ASSIGNMENT: This exercise asks for a copy of each line in the records below with the word "qualify" in it.

STUDY MATERIAL:
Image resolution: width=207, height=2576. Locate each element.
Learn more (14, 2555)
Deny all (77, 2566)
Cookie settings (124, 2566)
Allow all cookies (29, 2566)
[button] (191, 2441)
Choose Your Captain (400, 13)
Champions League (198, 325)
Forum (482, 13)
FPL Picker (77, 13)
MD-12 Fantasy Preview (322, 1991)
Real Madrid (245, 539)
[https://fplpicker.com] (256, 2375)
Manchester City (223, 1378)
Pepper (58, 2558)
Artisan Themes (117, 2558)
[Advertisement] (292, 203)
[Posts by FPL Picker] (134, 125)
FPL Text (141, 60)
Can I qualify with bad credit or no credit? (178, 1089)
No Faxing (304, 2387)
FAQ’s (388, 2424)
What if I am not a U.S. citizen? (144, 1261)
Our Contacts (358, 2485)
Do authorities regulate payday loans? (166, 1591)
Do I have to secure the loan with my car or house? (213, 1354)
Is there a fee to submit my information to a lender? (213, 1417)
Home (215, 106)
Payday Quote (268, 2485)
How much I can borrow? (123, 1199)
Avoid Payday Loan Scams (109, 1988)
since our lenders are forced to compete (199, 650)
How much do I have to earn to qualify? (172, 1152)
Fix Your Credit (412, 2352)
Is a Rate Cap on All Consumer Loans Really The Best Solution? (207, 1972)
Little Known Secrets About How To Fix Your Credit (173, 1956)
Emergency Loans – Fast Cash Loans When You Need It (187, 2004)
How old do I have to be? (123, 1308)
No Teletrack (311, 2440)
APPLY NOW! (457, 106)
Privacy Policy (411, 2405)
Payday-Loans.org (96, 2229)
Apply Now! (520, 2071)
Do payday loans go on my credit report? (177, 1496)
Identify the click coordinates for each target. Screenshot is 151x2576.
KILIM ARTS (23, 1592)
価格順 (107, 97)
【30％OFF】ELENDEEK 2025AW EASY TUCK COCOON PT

ANSWER SPACE:
Can I qualify with bad credit or no credit? (178, 1089)
How much do I have to earn to qualify? (172, 1152)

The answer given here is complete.